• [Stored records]
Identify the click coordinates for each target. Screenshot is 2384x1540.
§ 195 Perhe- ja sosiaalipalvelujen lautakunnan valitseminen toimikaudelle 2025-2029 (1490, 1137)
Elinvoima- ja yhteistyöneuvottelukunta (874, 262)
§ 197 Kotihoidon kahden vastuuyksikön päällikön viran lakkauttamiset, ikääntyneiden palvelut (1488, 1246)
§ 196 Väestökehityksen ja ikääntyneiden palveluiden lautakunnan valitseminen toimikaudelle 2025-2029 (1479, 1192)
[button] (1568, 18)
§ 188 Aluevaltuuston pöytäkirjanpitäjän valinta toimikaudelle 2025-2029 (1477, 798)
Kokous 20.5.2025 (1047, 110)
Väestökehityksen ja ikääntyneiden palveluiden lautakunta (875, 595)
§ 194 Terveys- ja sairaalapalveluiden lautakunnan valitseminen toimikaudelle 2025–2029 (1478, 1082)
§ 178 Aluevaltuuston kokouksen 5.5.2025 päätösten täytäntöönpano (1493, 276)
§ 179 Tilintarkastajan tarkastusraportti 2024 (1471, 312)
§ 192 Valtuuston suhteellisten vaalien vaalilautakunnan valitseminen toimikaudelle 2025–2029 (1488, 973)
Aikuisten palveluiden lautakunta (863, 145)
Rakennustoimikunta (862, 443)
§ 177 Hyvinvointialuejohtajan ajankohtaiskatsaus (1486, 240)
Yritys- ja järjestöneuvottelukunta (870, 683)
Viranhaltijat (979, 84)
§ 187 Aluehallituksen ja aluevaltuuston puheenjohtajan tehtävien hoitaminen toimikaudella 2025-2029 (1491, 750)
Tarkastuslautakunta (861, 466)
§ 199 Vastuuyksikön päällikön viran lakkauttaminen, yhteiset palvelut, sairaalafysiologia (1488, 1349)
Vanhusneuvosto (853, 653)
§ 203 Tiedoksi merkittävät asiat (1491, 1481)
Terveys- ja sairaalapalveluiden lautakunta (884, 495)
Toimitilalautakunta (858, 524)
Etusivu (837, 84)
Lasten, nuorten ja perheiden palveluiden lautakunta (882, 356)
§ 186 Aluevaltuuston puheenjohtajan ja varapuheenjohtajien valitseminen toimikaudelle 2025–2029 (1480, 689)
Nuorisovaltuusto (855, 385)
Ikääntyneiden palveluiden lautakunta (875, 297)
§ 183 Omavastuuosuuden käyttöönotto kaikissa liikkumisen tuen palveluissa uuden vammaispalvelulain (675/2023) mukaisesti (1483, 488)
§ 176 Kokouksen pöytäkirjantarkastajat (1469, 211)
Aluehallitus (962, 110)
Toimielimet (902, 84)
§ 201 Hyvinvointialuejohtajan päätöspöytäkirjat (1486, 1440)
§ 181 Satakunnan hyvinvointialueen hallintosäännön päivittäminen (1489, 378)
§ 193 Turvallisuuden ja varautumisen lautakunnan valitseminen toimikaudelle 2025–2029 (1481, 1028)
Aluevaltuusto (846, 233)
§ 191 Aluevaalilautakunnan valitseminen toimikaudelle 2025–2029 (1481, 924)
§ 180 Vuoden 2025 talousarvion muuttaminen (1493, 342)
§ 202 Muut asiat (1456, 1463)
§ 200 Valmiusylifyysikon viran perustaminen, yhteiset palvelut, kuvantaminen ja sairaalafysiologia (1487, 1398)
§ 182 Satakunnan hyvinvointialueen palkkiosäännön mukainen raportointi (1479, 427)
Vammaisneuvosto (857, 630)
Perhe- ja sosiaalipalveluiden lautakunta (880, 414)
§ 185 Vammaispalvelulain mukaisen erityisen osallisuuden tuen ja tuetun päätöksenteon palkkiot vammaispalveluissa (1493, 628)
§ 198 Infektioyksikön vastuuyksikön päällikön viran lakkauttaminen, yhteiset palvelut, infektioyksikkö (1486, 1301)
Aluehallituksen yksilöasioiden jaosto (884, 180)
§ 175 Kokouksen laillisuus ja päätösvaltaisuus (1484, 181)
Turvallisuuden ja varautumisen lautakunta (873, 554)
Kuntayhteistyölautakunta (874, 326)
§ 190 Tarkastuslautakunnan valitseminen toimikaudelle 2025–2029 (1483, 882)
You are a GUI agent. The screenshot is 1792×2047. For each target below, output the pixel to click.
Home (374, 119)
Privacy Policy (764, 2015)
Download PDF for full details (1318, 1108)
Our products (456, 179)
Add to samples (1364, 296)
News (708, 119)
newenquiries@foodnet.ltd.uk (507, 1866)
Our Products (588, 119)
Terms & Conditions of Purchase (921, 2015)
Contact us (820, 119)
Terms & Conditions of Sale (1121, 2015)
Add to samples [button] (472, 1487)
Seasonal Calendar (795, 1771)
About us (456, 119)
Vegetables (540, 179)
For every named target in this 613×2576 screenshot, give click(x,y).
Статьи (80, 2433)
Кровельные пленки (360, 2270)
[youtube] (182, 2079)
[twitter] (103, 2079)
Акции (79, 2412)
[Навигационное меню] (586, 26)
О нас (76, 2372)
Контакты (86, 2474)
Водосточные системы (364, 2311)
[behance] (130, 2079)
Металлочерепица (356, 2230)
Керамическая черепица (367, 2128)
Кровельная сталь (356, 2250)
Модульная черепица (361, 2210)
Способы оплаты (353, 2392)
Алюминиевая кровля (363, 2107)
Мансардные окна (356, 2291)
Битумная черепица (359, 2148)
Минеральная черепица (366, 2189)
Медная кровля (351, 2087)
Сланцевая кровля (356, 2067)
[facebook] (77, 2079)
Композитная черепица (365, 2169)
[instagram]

• [How to complete this task]
Every line that holds the word "toimikaudelle" should be copied from the records.

• [Response box]
§ 195 Perhe- ja sosiaalipalvelujen lautakunnan valitseminen toimikaudelle 2025-2029 (1490, 1137)
§ 196 Väestökehityksen ja ikääntyneiden palveluiden lautakunnan valitseminen toimikaudelle 2025-2029 (1479, 1192)
§ 188 Aluevaltuuston pöytäkirjanpitäjän valinta toimikaudelle 2025-2029 (1477, 798)
§ 194 Terveys- ja sairaalapalveluiden lautakunnan valitseminen toimikaudelle 2025–2029 (1478, 1082)
§ 192 Valtuuston suhteellisten vaalien vaalilautakunnan valitseminen toimikaudelle 2025–2029 (1488, 973)
§ 186 Aluevaltuuston puheenjohtajan ja varapuheenjohtajien valitseminen toimikaudelle 2025–2029 (1480, 689)
§ 193 Turvallisuuden ja varautumisen lautakunnan valitseminen toimikaudelle 2025–2029 (1481, 1028)
§ 191 Aluevaalilautakunnan valitseminen toimikaudelle 2025–2029 (1481, 924)
§ 190 Tarkastuslautakunnan valitseminen toimikaudelle 2025–2029 (1483, 882)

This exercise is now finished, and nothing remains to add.